***** SUPPLIED PASSAGE *****

Reduced motion. Honors prefers-reduced-motion. Animations are disabled or held static when you've requested it.
Keyboard navigation. All interactive elements are reachable by Tab, activatable by Enter or Space. Focus states are visible. The audio transport bar accepts arrow-key scrub and space-bar pause.
Contrast. Text on the cream parchment outcome card passes WCAG AA against both the lightest and darkest regions of the paper gradient (6.5:1 and 4.8:1 respectively for the faded ink color).
Do Not Track. If your browser sends a DNT signal, we don't log any of your activity — not the decisions you make, not the outcomes you reach, not the shares. The campfire visit counter still updates because it's anonymous and aggregated.
Need an accommodation we haven't built yet? Email info@bbbcorgi.org and we will sort it out.
About the institutional names
The case files reference some real Connecticut institutions that are public-good entities — CT State Police, CT State Attorney General, FBI IC3 (ic3.gov), FTC, Hartford Hospital, Northeastern University — because naming them accurately is in the public interest.
For private businesses (banks, grocery chains, aerospace manufacturers) the case files use fictional CT-feel names: Constitution Bank, Yankee Mart, Whitfield Aerospace. These exist nowhere except inside this universe. If you happen to know a real-world institution by a similar name, the resemblance is coincidental.
About the AI-synthesized voices
Yes — the voices you hear in these case files were generated with the same kind of AI tools the scammers use. We disclose this because the scammers do not. The difference is consent: every voice cast in this product was either a licensed stock voice from ElevenLabs’ approved library or contributed with explicit permission. No one was cloned without their knowledge. No public figure was imitated. No real victim was re-voiced.
Episode Six (“The Voice”) is explicitly about voice cloning, and we wrestled with whether to render it at all. We decided yes: the most credible way to show a 64-year-old widow how convincing this technology has become is to let the listener hear it for themselves. Refusing to use the tools the scammers use, and then asking people to defend themselves against those tools, would have been the worse failure.
Scene illustrations are AI-generated (Black Forest Labs FLUX) from prompts that describe the moment, not real people. They are intentionally painterly rather than photo-real so that no viewer mistakes them for documentary photographs of real residents.

***** SUPPLIED DATA *****

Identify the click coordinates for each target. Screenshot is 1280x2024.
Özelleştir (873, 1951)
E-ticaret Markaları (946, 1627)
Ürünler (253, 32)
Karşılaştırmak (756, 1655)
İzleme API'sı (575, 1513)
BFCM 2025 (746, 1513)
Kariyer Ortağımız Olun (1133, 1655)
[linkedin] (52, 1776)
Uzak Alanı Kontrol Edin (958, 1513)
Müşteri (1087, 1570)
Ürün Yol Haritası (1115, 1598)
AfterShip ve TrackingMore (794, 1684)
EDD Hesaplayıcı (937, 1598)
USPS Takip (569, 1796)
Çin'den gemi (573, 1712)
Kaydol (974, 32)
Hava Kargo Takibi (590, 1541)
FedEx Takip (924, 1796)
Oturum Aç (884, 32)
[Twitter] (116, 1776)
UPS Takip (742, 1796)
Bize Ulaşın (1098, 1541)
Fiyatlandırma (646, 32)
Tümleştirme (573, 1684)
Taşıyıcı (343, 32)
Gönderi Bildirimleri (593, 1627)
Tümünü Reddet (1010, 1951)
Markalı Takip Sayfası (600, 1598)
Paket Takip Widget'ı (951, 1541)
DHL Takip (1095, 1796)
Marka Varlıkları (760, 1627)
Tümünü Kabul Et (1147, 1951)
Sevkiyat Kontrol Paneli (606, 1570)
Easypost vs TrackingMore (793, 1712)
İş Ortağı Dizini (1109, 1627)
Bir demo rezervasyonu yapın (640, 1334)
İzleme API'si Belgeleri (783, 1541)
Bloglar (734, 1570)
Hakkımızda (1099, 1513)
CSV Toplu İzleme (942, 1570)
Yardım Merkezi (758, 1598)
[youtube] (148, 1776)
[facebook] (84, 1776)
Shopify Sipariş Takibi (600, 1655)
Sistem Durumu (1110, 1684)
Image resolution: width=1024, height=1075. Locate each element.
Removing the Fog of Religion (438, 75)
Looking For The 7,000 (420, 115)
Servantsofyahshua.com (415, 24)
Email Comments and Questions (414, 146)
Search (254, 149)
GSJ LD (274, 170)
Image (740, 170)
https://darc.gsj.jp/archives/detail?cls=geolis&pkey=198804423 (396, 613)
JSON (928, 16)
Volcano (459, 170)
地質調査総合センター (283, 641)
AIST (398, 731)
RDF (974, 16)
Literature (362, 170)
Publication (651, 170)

*****

STUDY QUESTIONS:
1. Using the disclosure text about the case files, decide whether each statement agrees with it. Answer yes or no for each, and quote the deciding words.
(a) When a browser sends a Do Not Track signal, the campfire visit counter stops updating.
(b) The scene illustrations are made painterly so that no viewer mistakes them for documentary photographs.
(c) Yankee Mart is a real Connecticut grocery chain.
2. Extend the disclosure text about the case files, beginning right after its final sentence.

EXERCISE RESULTS:
1.
(a) No: "The campfire visit counter still updates because it's anonymous and aggregated."
(b) Yes: "They are intentionally painterly rather than photo-real so that no viewer mistakes them for documentary photographs of real residents."
(c) No: "These exist nowhere except inside this universe."

2.
How to verify what you’re hearing
We are rolling out C2PA Content Credentials signing on every voice file on this site — a cryptographic provenance manifest embedded in the audio itself, so any consumer can verify, independently of us, who produced the file, that it was AI-synthesized, and that we have not authorized its use as AI-training data. The rollout is in progress; not every MP3 carries a manifest yet.
To verify any file once it’s signed: download the MP3 from the player (or right-click the audio element → Save), then drag it onto contentcredentials.org/verify. You should see a manifest naming Better Business Bureau, Connecticut as the producer, ElevenLabs as the synthesis model, and the IPTC digitalSourceType of trainedAlgorithmicMedia — the same code Adobe Firefly, OpenAI, and other generative tools use. Episode Six will carry an additional SpecialAnnouncement assertion marking it as an instructional demonstration of voice cloning.
Initial signing will use the C2PA test certificate (bundled with the c2patool toolchain). Manifests will be readable and cryptographically verifiable, but a verifier will display “not on the trust list” until we upgrade to a production cert from a C2PA trust-list authority. We will note here when that happens.
Content notes
These case files dramatize real harm: stolen retirement savings, manipulated grief, fear, and shame. If you or someone you love has been scammed, the line is open at 860-740-4500. You can also report to the FTC at reportfraud.ftc.gov or to the FBI at ic3.gov. You are not the first. You will not be the last.